Problem statement: Extract every line below that contains the word "reply", copying each one in full.

[Data for locating words and elements]
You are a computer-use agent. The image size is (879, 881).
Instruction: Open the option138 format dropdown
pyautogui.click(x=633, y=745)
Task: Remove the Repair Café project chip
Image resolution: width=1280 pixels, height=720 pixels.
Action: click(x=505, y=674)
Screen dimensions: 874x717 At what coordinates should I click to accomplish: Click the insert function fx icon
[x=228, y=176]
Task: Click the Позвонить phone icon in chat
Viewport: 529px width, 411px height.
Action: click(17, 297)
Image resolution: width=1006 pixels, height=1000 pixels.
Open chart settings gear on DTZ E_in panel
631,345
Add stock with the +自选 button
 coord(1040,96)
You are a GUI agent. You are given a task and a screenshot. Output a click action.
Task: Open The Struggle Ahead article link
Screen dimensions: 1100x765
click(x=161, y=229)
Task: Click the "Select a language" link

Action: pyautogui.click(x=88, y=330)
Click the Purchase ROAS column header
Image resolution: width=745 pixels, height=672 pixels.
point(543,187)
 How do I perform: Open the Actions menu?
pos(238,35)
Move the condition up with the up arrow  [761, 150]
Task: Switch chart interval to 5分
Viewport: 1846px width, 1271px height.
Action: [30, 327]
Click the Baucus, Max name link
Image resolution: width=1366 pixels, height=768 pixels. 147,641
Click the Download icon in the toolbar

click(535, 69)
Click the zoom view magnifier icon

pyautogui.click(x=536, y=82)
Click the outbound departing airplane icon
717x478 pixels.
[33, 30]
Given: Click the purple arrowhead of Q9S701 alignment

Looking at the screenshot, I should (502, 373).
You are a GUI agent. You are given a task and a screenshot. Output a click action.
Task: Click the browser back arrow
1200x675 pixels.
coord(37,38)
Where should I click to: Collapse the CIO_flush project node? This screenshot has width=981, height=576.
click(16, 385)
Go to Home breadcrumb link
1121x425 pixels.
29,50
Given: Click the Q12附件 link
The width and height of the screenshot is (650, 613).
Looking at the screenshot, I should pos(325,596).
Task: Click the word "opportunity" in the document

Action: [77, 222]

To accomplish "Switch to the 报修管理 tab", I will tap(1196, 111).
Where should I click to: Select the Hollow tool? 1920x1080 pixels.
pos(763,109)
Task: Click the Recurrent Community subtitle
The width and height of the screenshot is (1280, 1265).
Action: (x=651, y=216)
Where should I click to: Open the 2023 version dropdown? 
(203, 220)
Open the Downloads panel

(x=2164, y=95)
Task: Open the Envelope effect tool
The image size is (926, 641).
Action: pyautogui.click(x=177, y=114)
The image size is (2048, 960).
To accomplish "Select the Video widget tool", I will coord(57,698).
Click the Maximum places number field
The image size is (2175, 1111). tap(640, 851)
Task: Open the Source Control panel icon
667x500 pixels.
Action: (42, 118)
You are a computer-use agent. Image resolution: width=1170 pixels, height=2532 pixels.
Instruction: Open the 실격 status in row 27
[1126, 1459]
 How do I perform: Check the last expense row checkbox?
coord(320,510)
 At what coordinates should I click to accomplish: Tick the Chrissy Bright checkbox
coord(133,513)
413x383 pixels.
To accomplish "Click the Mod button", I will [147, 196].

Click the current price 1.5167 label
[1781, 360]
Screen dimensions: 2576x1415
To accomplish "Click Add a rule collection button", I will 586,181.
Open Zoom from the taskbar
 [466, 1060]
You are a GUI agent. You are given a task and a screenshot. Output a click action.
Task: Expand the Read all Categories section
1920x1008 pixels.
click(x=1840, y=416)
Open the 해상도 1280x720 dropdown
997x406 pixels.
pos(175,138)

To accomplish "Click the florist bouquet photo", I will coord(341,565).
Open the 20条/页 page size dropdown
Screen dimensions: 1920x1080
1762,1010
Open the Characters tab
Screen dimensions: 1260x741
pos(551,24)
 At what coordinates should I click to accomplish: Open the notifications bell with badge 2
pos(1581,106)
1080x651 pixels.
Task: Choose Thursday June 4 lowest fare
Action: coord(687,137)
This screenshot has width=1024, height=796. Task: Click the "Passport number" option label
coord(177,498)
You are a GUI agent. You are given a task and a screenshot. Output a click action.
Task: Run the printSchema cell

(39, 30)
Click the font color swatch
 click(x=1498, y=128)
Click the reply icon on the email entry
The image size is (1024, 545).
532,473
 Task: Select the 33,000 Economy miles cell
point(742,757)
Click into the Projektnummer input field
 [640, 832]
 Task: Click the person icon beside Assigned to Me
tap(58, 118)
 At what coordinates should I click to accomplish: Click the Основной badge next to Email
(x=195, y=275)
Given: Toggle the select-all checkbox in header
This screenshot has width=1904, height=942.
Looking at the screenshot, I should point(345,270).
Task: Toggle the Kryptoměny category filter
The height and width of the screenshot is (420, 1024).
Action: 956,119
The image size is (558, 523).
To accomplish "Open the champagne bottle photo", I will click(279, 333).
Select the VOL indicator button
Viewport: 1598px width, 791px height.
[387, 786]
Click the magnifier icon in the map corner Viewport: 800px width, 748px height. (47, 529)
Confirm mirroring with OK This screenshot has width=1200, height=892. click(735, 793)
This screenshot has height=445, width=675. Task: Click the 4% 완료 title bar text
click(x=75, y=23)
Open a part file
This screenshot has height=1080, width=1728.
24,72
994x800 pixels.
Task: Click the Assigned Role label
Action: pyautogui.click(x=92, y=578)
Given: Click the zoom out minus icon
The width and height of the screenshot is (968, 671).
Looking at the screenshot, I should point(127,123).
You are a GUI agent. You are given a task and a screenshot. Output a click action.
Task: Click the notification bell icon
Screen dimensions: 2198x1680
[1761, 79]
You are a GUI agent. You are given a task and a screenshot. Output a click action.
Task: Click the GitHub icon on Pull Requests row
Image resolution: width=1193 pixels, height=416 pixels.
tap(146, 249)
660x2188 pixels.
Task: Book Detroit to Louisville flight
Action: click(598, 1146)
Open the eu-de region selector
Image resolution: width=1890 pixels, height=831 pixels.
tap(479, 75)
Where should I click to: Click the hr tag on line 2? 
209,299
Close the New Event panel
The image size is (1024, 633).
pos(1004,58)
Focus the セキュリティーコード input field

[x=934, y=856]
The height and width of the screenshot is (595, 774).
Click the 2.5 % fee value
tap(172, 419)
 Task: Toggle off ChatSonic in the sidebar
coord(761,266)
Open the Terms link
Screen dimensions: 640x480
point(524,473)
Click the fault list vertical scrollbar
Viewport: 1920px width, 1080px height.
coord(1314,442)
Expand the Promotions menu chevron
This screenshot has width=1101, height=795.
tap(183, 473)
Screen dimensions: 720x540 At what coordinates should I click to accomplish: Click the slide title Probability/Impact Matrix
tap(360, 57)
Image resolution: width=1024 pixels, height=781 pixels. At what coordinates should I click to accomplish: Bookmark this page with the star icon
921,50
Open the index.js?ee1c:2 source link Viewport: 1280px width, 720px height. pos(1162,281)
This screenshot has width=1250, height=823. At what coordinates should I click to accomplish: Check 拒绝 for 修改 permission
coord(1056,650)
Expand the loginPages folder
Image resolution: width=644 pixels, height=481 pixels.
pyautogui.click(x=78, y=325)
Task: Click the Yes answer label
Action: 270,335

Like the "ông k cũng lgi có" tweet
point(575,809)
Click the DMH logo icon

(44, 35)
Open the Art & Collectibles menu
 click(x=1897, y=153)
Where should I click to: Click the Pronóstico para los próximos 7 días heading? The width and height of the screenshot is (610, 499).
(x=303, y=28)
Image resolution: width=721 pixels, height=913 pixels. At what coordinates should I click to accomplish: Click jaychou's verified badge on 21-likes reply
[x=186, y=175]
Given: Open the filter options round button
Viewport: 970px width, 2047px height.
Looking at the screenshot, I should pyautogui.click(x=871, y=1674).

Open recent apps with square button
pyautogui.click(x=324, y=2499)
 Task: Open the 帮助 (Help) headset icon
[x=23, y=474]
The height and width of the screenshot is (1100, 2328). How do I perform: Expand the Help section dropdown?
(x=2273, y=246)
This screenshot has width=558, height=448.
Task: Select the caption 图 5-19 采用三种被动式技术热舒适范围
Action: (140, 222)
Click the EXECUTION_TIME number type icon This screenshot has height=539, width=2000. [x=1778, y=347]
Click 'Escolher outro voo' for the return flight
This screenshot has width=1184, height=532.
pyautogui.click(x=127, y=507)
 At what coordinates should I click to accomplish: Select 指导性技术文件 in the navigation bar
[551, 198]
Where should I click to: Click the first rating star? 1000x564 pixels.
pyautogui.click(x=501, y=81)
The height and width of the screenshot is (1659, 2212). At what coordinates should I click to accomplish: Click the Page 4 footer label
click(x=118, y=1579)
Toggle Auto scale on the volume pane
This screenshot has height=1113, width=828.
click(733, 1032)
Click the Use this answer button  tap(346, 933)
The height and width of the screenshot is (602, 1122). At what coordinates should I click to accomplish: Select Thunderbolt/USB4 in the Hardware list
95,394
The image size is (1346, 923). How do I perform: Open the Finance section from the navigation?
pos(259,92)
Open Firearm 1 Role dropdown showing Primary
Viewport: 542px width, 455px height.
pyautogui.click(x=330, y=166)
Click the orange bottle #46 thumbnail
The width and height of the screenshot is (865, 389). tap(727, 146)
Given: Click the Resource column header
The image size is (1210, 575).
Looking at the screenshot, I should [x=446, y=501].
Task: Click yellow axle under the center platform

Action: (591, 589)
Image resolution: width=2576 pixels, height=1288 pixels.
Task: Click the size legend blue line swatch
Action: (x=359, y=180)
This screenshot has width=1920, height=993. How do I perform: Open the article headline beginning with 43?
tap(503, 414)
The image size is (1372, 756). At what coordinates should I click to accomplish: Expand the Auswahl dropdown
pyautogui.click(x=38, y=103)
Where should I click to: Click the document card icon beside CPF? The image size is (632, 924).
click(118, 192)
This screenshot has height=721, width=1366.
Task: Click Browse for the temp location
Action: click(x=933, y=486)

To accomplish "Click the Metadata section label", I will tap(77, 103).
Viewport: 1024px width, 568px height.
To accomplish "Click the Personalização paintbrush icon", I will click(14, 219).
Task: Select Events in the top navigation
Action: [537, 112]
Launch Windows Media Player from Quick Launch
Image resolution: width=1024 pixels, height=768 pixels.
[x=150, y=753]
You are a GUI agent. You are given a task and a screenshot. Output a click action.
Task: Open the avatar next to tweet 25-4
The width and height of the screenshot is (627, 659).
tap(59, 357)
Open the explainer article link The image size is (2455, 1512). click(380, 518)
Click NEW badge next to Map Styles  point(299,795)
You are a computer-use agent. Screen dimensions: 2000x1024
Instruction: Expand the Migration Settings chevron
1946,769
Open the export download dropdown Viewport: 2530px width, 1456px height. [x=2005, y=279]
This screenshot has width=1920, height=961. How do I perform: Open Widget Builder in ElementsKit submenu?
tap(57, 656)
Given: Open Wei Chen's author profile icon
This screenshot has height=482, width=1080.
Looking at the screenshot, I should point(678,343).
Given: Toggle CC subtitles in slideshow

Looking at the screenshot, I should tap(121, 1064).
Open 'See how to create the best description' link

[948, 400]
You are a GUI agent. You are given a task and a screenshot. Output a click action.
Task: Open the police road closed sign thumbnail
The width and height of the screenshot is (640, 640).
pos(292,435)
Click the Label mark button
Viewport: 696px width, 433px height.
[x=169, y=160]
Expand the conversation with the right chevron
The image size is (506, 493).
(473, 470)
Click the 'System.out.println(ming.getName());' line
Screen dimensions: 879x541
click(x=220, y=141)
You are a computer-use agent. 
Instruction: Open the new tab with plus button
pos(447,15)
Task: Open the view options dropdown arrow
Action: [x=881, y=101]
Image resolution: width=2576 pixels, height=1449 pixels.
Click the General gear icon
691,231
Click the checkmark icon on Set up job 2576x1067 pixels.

Answer to this exercise:
Click the reply icon on the email entry
Image resolution: width=721 pixels, height=913 pixels. At what coordinates should I click to accomplish: Click jaychou's verified badge on 21-likes reply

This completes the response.